Follow through: it may take several meetings with individuals before you have their acceptance. Also, check with your boss; he may not like the changes and want you to re-negotiate, especially if costs or delivery are affected. When an alteration runs into budget or schedule constraints, re-negotiate a buy-in between the parties. Despite the advantages of the Internet, this can’t be accomplished effectively except — face-to-face. When I was re-designing a cubical in research, I brought a scale-drawing with the equipment scaled to match: pumps, columns, the 1,500-gallon vessel, etc. I let each individual play with several different arrangements until we had a consensus.

Be prepared: you may never get your “team” primed for accepting the scope again.
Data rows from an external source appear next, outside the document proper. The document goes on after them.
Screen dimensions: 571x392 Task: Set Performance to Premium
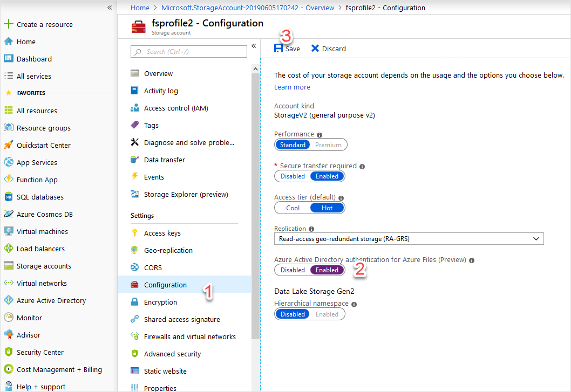(x=329, y=145)
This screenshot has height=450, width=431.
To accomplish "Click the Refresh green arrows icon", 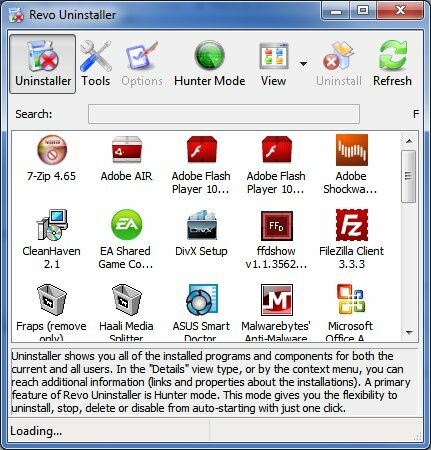I will (393, 55).
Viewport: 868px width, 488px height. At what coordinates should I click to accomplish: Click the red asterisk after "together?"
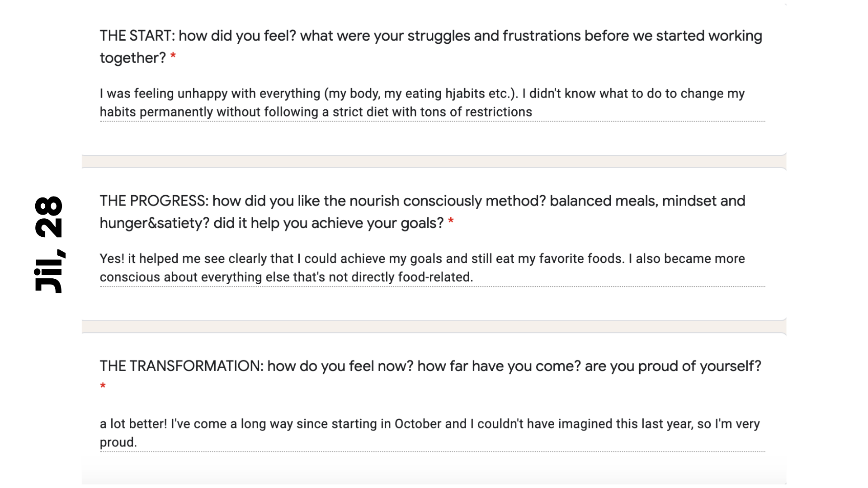(x=173, y=57)
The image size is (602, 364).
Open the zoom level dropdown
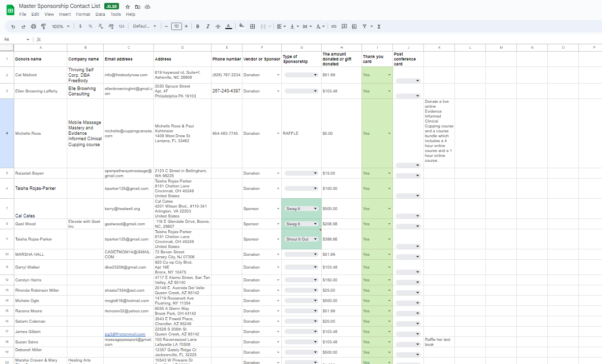pos(60,27)
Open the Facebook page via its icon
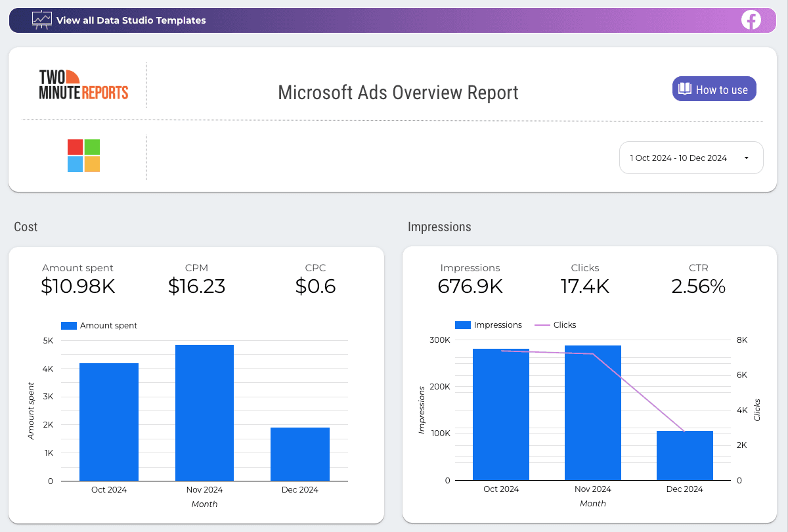 click(751, 20)
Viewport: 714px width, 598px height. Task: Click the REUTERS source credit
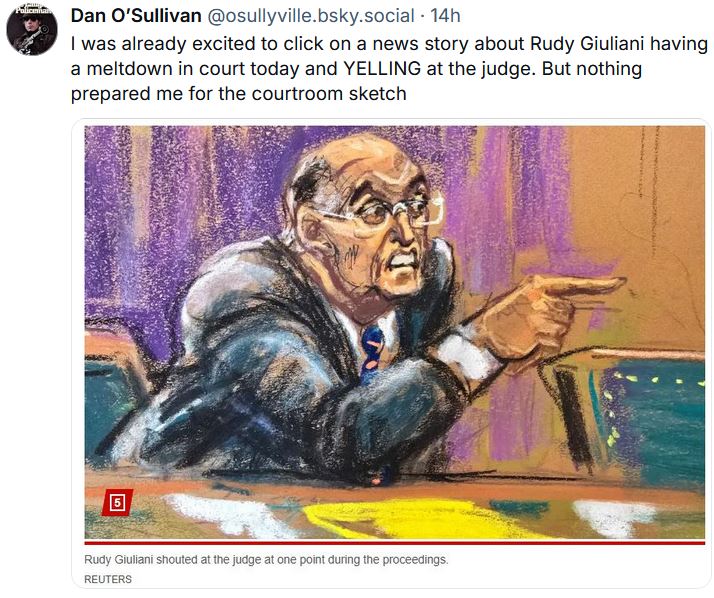coord(108,579)
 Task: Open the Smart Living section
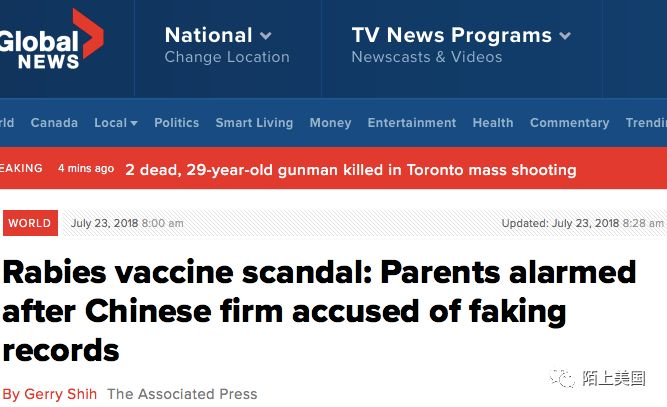pyautogui.click(x=254, y=123)
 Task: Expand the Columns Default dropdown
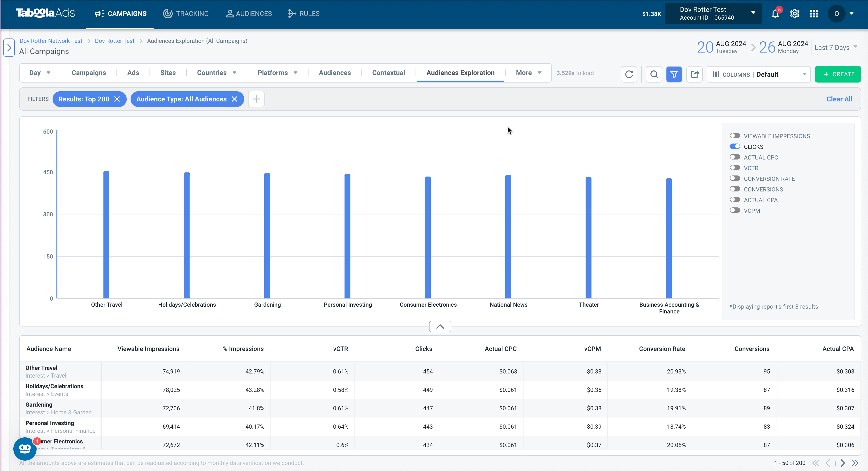[x=759, y=74]
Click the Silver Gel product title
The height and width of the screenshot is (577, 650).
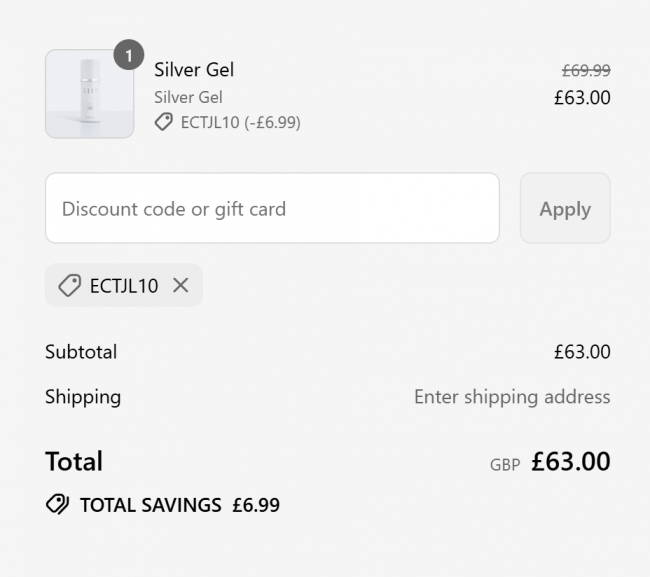[x=194, y=69]
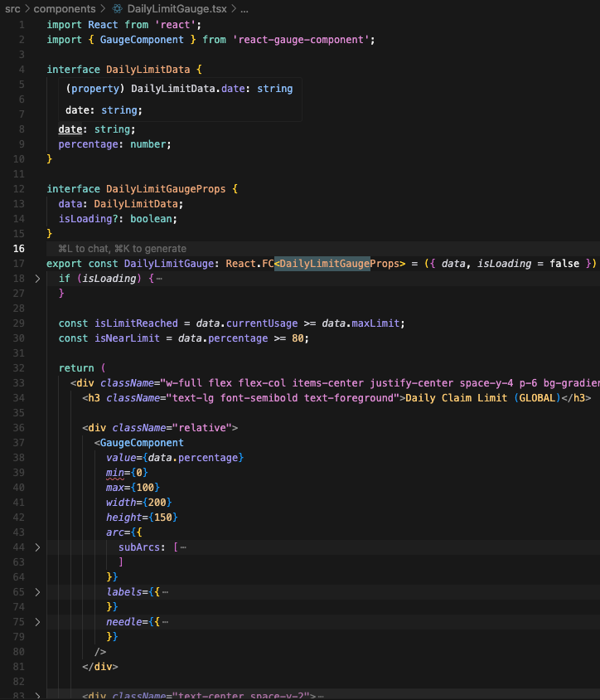
Task: Open the components breadcrumb segment
Action: click(64, 8)
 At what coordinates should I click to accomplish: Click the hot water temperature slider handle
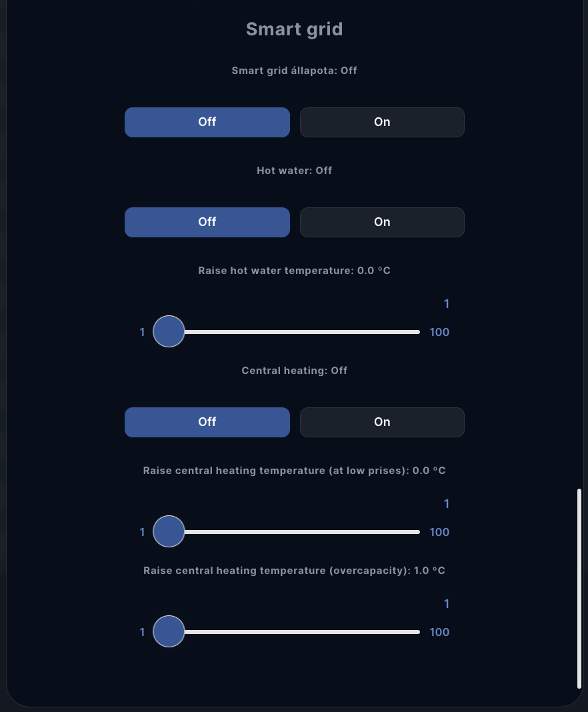pyautogui.click(x=169, y=331)
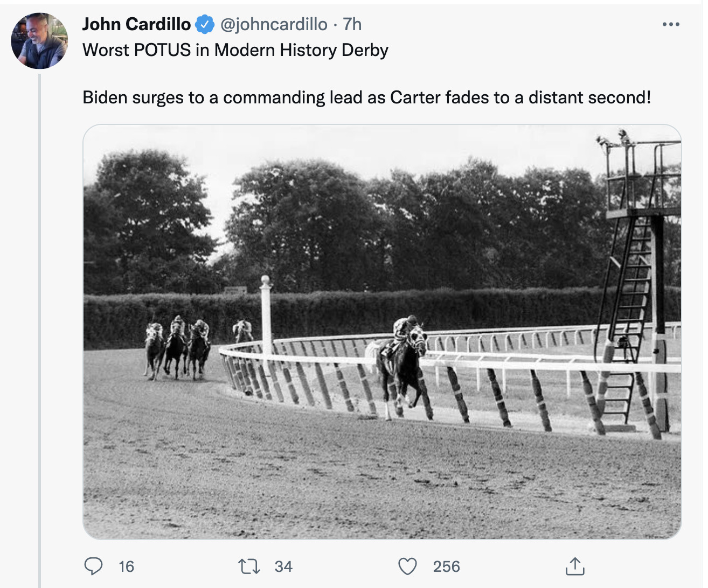Click the share upload arrow icon
Image resolution: width=708 pixels, height=588 pixels.
tap(575, 566)
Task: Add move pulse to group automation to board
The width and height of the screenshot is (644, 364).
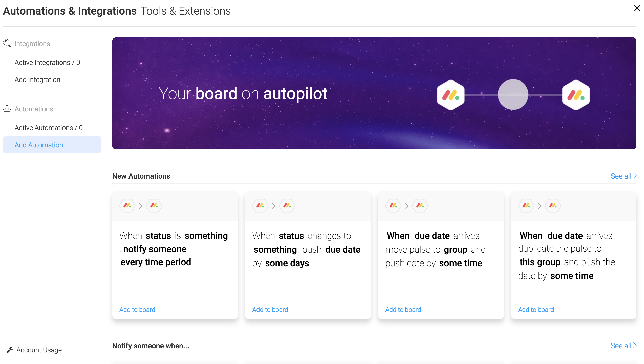Action: (x=403, y=309)
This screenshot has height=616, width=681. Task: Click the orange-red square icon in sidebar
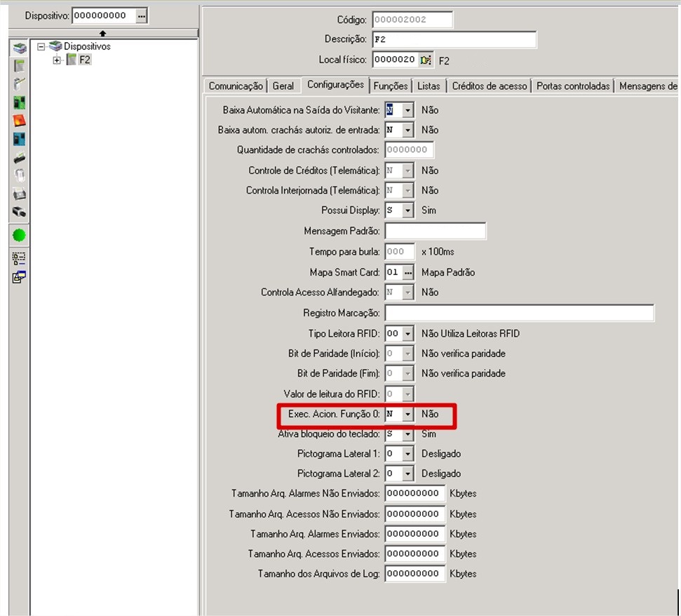coord(19,121)
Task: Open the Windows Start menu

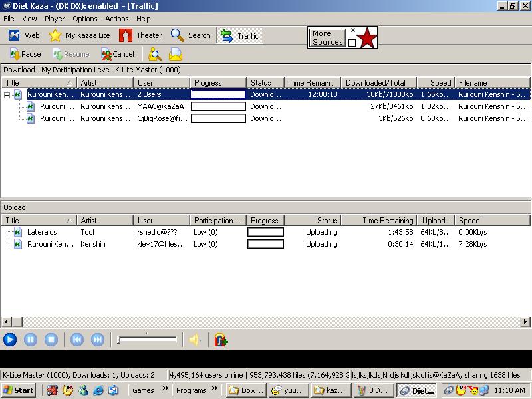Action: click(x=18, y=390)
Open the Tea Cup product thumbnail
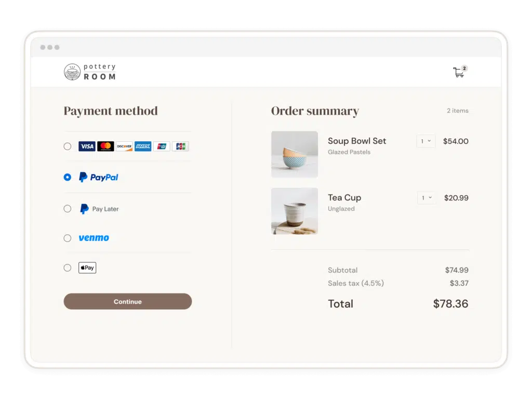The image size is (532, 399). 295,211
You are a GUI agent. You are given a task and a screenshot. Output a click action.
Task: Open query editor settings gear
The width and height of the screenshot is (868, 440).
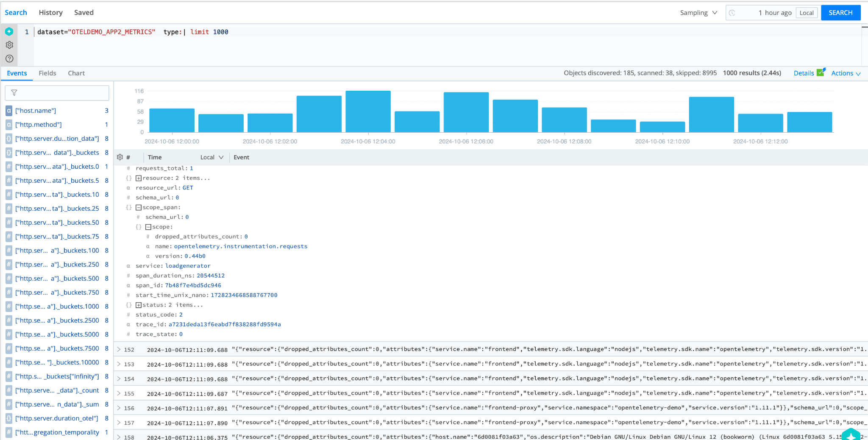point(9,45)
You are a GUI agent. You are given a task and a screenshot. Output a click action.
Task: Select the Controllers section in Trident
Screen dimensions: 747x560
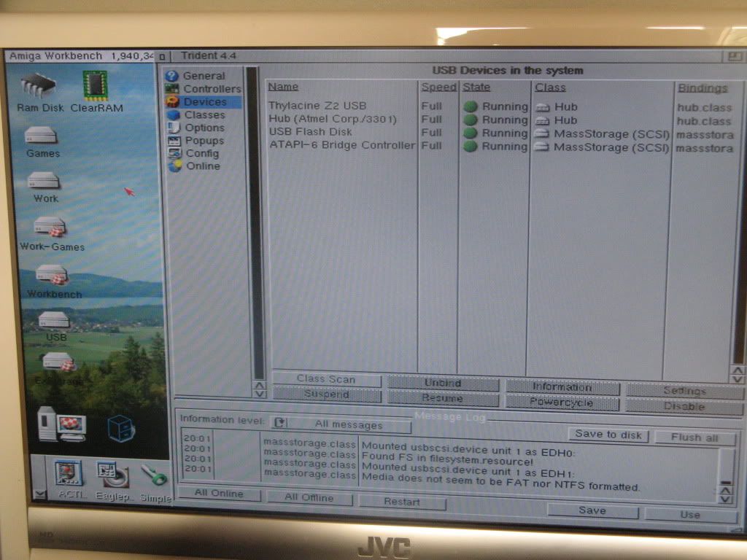tap(211, 89)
Make sure that final drawings are prepared, the scope has been proofread and that the budget is prepared and approved. Identify where changes were made, and who made them, if it will be helpful; if this will only stir up trouble, carefully step over this sleeping dog. Chances are your team will know who suggested the change. Organize for the meeting in the same way in which a lawyer prepares for cross-examination: know the team and plan answers to their concerns.

Sometimes a fight is unavoidable, so be prepared! One prickly production manager seemed to live for disagreement. He seemed to enjoy watching project engineers squirm by making last-minute changes. I found it best to agree with him on some general changes (another Dale Carnegie approach) — we thrashed out the details right there. Nothing kills a discussion like “No.” Of course, this can mean more delays, but not if handled carefully. It is usually a good idea to leave a little fat in your budget for just such an occurrence. One method to avoid trouble at the meeting is to invite the troublemaker’s boss to the meeting: nobody looks good beating up people in front of the guy who signs their paycheck.

Avoid trying the obvious solution — getting rid of the troublemaker. Even if you succeed, you will hurt your reputation or make an enemy. Face the problem, who knows you may find a new friend. The best method to win a fight is by reminding everyone of the value of the project — this is usually the best way to gain support. Encouraging people to respond to the better angels of their natures is the best way to assure that your project is completed on time. By applying these tricks, I had a 90% approval rate during my stint at the pharmaceutical company.